One can also do this in reverse: we can use the secret key to encode a message which anyone can decrypt using the public key. This is an example of authentication: the fact that the message decrypts correctly proves that we must have sent it, because (presumably) no one other than us has access to the secret information needed to compute the secret key!

This demonstration is an oversimplification for several reasons: see https://en.wikipedia.org/wiki/RSA_(cryptosystem).

The security of RSA depends on the practical difficulty of factoring $N$ . (In principle, there might exist a method for breaking RSA without directly factoring $N$ , but no such techniques are currently known.) See https://members.loria.fr/PZimmermann/records/factor.html for some "factoring records".

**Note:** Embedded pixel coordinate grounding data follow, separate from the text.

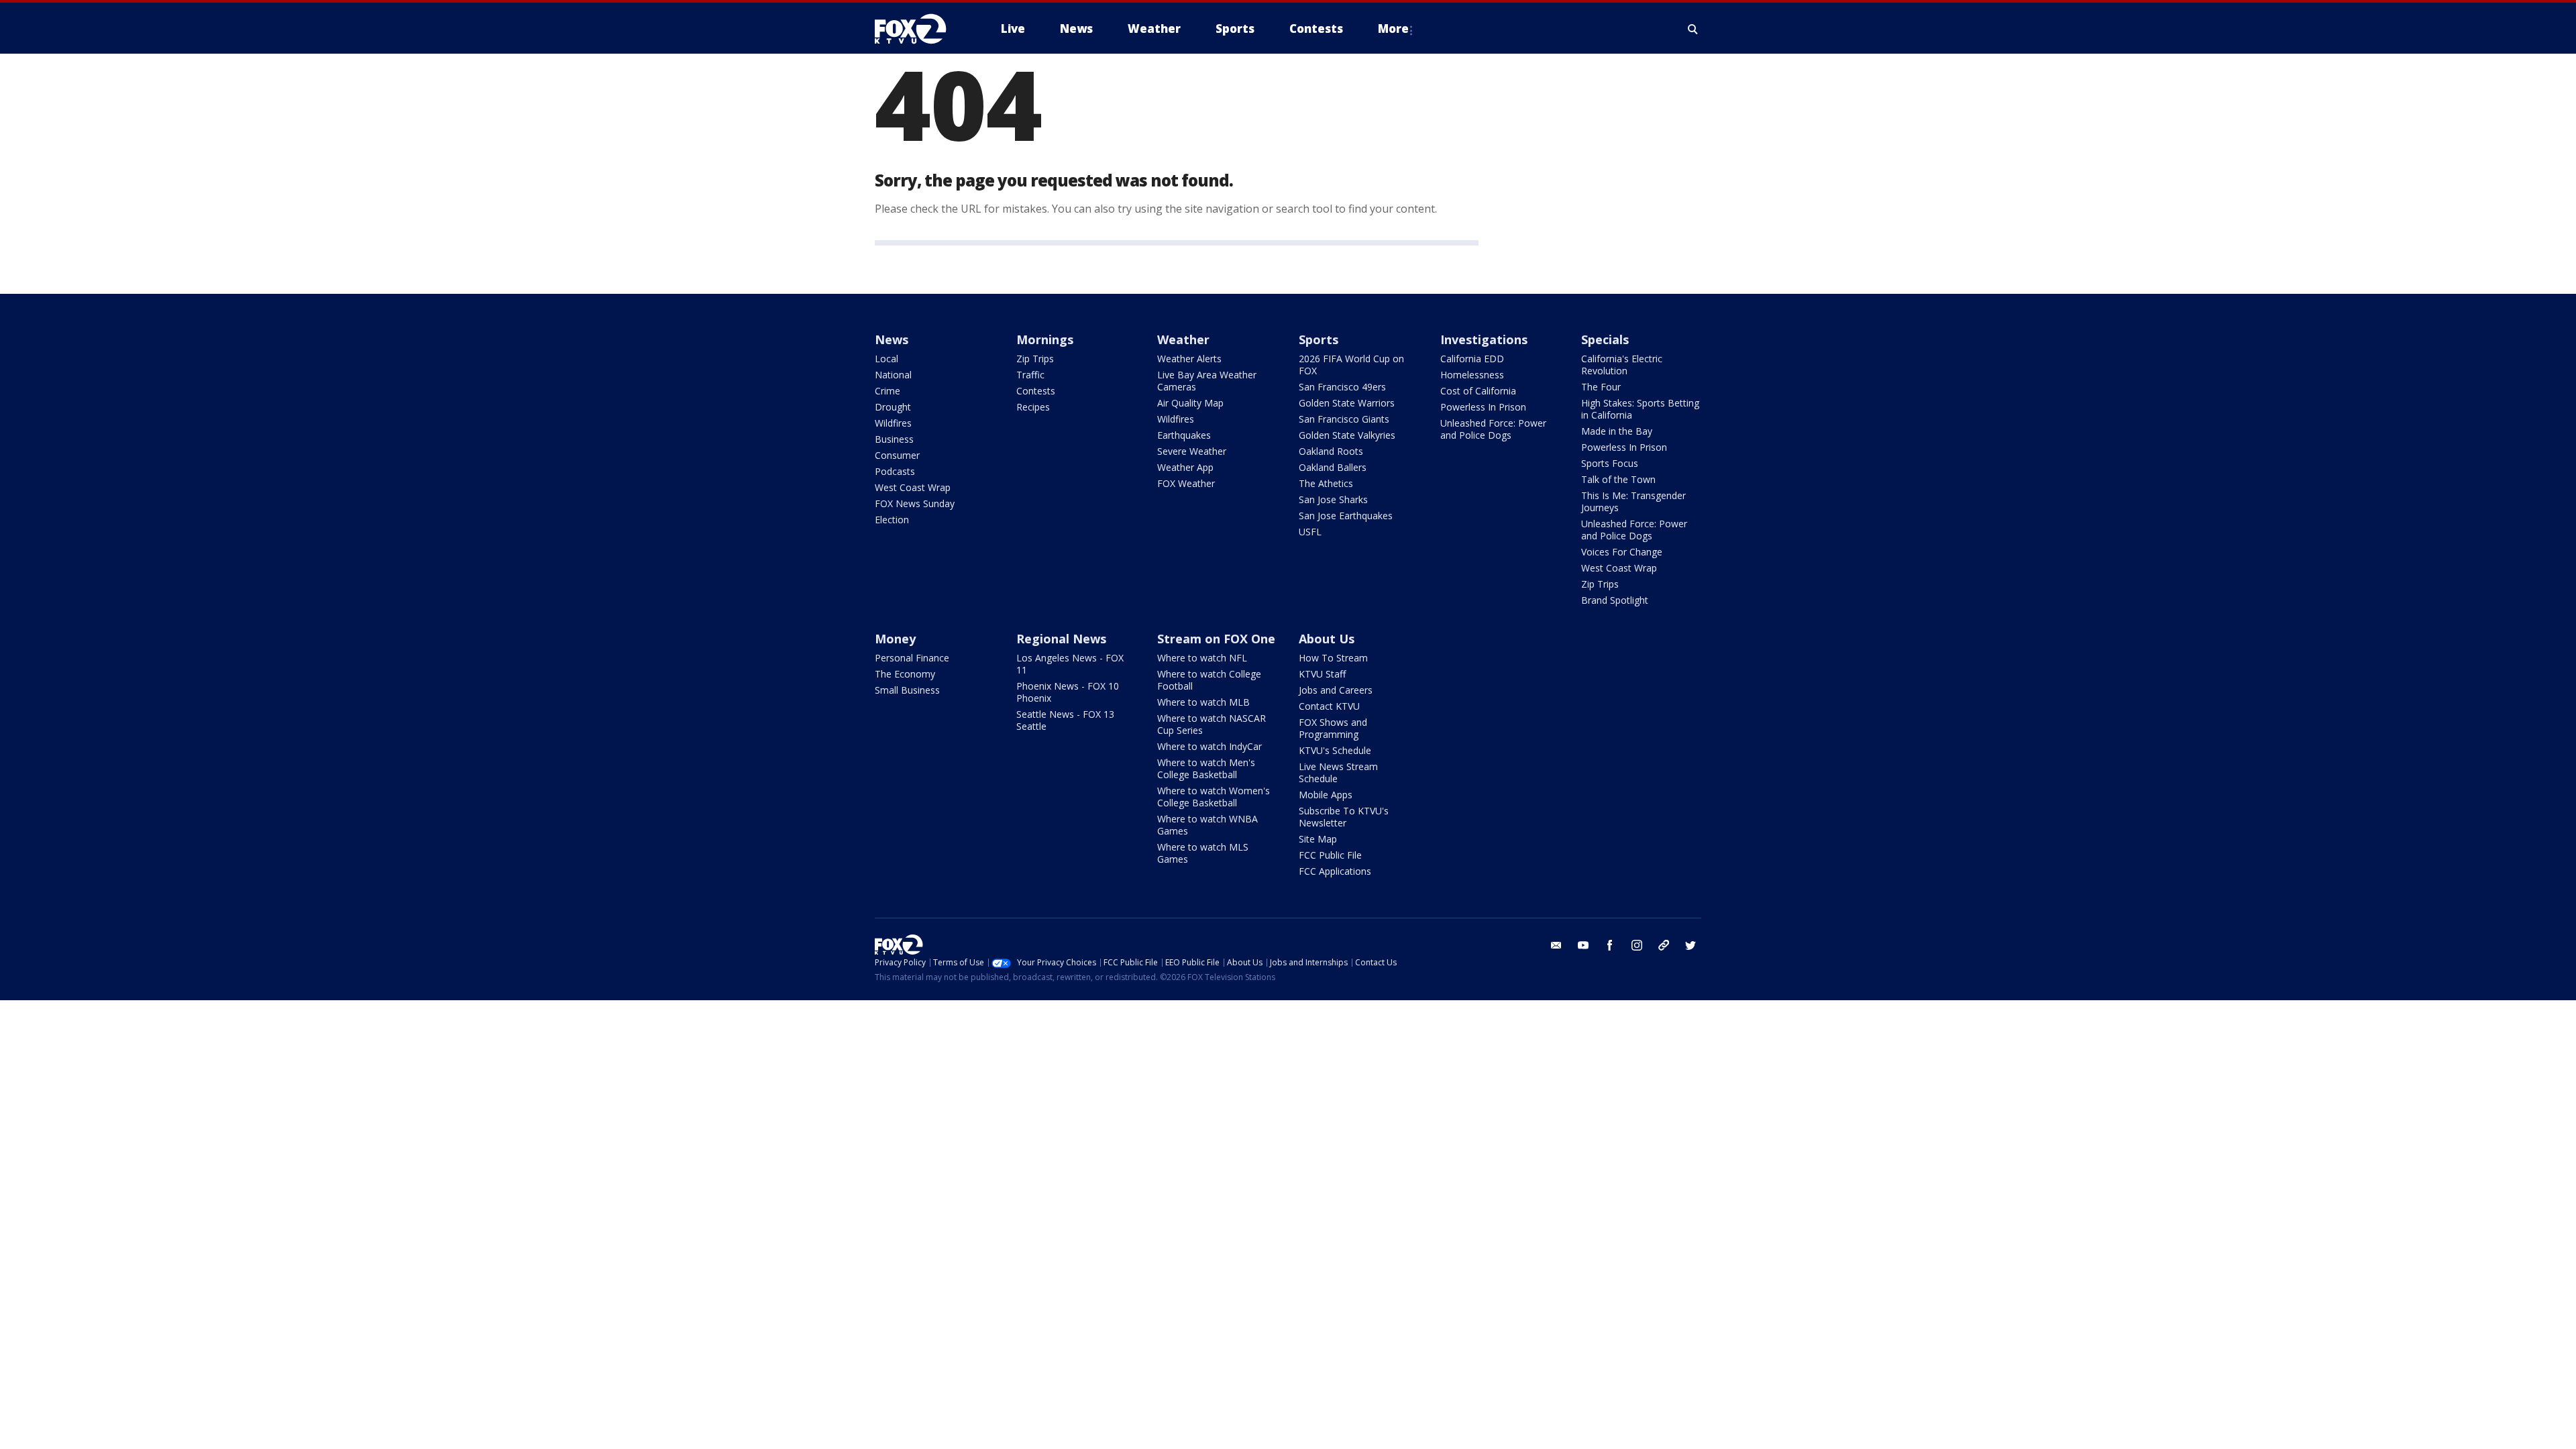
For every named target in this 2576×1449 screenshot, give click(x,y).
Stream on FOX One (1216, 639)
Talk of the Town (1618, 479)
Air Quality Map (1190, 402)
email (1556, 945)
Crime (887, 390)
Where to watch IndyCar (1209, 746)
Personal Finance (912, 657)
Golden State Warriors (1347, 402)
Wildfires (893, 423)
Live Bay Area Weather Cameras (1206, 380)
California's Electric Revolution (1621, 364)
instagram (1637, 945)
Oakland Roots (1331, 451)
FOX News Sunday (915, 503)
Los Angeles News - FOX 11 (1070, 663)
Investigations (1483, 339)
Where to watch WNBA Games (1207, 824)
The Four (1601, 386)
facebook (1610, 945)
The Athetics (1326, 483)
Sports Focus (1609, 463)
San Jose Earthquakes (1346, 515)
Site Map (1318, 839)
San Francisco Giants (1344, 419)
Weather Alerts (1189, 358)
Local (886, 358)
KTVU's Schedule (1335, 750)
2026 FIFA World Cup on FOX (1351, 364)
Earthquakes (1184, 435)
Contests (1035, 390)
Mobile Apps (1325, 794)
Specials (1605, 339)
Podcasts (895, 471)
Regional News (1061, 639)
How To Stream (1333, 657)
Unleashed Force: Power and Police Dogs (1493, 429)
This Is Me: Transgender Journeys (1633, 501)
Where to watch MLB (1203, 702)
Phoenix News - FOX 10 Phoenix (1067, 692)
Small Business (907, 690)
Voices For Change (1621, 551)
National (893, 374)
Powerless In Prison (1483, 406)
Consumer (897, 455)
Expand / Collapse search (1693, 29)
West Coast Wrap (913, 487)
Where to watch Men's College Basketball (1206, 768)
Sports (1318, 339)
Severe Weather (1191, 451)
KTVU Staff (1322, 673)
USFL (1310, 531)
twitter (1690, 945)
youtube (1583, 945)
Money (895, 639)
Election (892, 519)
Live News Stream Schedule (1338, 772)
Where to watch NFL (1202, 657)
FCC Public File (1330, 855)
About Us (1326, 639)
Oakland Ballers (1332, 467)
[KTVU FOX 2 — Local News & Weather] (919, 29)
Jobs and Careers (1336, 690)
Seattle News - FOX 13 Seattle (1065, 720)
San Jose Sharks (1333, 499)
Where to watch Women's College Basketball (1213, 796)
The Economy (905, 673)
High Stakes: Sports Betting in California (1640, 408)
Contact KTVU (1329, 706)
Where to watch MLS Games (1202, 853)
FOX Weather (1186, 483)
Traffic (1030, 374)
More (1393, 28)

As with Diffie-Hellman, the performance of RSA is inferior to that of symmetric encryption systems of comparable security. One thus typically uses RSA to encrypt/decrypt a key to then be used for symmetric encryption/decryption.

In addition to being the most widely used public key cryptographic system on the internet, RSA can also be used in SMART CARDS.

Smart cards have a tiny chip embedded in them that allows the card to communicate with the bank through, say, the ATM.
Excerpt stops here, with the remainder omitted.